The present invention relates to systems for monitoring tires. More particularly, it concerns the processing of measurements carried out on tires in order to give one or more alarms.
Numerous arrangements, such as that of U.S. Pat. No. 4,703,650, have been proposed in order to transmit inflation pressure measurements of each tire continuously to a central unit, accompanied possibly by measurements of the temperature of the air within the tires.
However, a knowledge of the inflation pressures is not sufficient to provide the driver with reliable, useful information. The continuous consulting of these indications runs the risk of being more tedious than actually useful. As a matter of fact, the pressure and/or temperature measurements of tires vary enormously upon travel due to the heating of the tires as a result of hysteresis losses, the influence of the heat given off by the brakes, and transfers of load which cause slight variations in the volume of the tires.
For this reason, U.S. Pat. No. 4,893,110 has proposed a method of processing measurements based on comparisons between two or more tires, directed at the ability to give off an alarm in case of a leak of a tire without adopting alarm thresholds which are too far from the precision attained by the measurement devices.

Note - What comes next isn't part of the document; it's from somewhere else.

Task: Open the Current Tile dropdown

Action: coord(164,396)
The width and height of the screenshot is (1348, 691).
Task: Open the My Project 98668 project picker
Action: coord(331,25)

This processing, despite its interest, has not completely solved the problem. In fact, the improvement in the precision of the detection in case of leak of a tire requires that the initial pressures of the tires be strictly identical. Actually, this is by no means the case and it is entirely customary and usual to observe differences in inflation pressure when cold on the order of 10% or even 15%. This is furthermore the range accepted, for instance, by the European Technical Rim and Tire Organization (ETRTO) for heavy vehicles. These differences are due in particular to the precision of about 5% of the inflation gauges, the lack of precision upon inflation of about 3%, the consequences of sunshine on one of the tires, etc. The method described in the aforementioned application can therefore not have a better precision of detection than the customary initial differences, if one does not desire to bring about numerous false alarms. Therefore, a leak in one of the tires can be detected only after a very substantial decrease in the inflation pressure of the tire and one which makes immediate repair necessary.